What we want to do next is test if the other untested bacteria present in the bladder of someone with an undiagnosable UTI could cause the infection. To do this we would use a combination of genomic sequencing and culturing of the bacterial communities present in people suffering with chronic UTIs.
If we could identify the exact bacteria causing these infections, we can find a targeted treatment for that bacteria.
There is a push to see less use of antibiotics. By looking to find a new antibiotic, or repurpose an existing one, to treat chronic UTI will this process lead to more antibiotic-resistant bugs?
It’s not that we shouldn’t be using antibiotics, it’s just that we should be considering our use of them, and seeing if we can come up with more targeted alternatives.
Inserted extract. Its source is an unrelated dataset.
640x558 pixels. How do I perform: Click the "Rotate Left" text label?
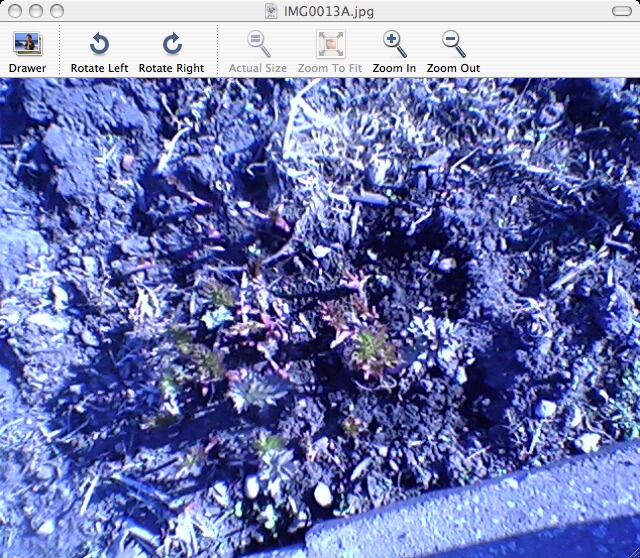pos(99,68)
In instances where people have chronic UTI, they may well be taking antibiotics that aren’t targeted to the bacteria actually causing the infection. This is the kind of antibiotics use we need to avoid.
If we can identify the pathogen causing the infection the first time a patient visits the doctor, and can deliver a targeted, narrow spectrum antibiotic—this is a much better use of antibiotics. And it would actually reduce the use of unnecessary, non-targeted antibiotics. It would also prevent patients suffering with chronic undiagnosed infections.
Studies have shown some bacteria get inside the cells lining the bladder—which makes them difficult to both detect and treat. Will this work detect those bacteria?
Currently, detection is very difficult because we don’t know what we are looking for. We’re hoping with this study we will uncover more information on the location and behaviour of bacteria that cause chronic infections.